* [Task item]: Among the records, how many lines carry the string "field"? Give that number with nothing added.
------------------------------------
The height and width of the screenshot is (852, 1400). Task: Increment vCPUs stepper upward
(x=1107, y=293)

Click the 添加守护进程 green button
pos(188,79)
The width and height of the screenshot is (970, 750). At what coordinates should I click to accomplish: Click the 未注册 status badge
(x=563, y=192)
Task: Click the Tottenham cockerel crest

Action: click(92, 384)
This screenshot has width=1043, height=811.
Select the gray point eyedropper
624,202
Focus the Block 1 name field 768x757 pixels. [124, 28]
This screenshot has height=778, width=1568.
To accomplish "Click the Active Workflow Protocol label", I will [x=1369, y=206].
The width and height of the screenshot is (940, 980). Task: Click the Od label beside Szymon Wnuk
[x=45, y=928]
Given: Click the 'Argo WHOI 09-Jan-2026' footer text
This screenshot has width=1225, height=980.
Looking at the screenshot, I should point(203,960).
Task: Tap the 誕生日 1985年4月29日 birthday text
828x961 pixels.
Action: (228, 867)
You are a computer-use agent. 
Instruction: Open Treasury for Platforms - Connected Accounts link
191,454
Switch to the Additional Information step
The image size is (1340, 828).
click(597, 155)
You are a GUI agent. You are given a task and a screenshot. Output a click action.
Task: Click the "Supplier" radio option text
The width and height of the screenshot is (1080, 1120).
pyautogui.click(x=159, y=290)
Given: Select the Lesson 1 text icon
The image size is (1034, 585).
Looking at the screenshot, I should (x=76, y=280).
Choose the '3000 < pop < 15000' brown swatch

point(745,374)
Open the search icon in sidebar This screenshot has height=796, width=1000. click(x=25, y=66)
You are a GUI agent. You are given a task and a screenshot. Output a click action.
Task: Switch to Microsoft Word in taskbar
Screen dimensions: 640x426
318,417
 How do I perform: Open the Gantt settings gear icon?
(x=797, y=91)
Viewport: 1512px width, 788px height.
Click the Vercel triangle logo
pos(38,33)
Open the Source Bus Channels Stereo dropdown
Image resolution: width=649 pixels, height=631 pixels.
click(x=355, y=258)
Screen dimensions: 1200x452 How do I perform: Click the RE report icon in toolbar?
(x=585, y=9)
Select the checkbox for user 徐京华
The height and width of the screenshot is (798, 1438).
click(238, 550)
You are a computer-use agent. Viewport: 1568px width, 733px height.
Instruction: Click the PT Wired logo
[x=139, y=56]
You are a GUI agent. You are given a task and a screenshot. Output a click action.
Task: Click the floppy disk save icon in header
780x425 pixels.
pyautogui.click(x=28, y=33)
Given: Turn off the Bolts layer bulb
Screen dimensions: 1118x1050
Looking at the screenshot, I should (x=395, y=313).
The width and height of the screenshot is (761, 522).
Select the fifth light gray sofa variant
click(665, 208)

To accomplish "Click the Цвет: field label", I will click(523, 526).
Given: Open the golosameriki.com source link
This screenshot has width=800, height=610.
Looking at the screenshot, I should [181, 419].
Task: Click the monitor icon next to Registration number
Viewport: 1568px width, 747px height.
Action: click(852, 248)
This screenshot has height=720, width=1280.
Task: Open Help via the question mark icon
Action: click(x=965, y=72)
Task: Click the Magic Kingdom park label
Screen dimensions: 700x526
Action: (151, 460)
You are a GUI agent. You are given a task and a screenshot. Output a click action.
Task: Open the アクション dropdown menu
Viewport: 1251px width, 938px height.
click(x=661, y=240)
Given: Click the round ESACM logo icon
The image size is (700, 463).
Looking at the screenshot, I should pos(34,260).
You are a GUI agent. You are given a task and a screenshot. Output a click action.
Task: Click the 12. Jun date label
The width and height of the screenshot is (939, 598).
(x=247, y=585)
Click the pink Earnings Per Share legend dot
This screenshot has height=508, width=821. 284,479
------------------------------------
* [Completed exercise]: 2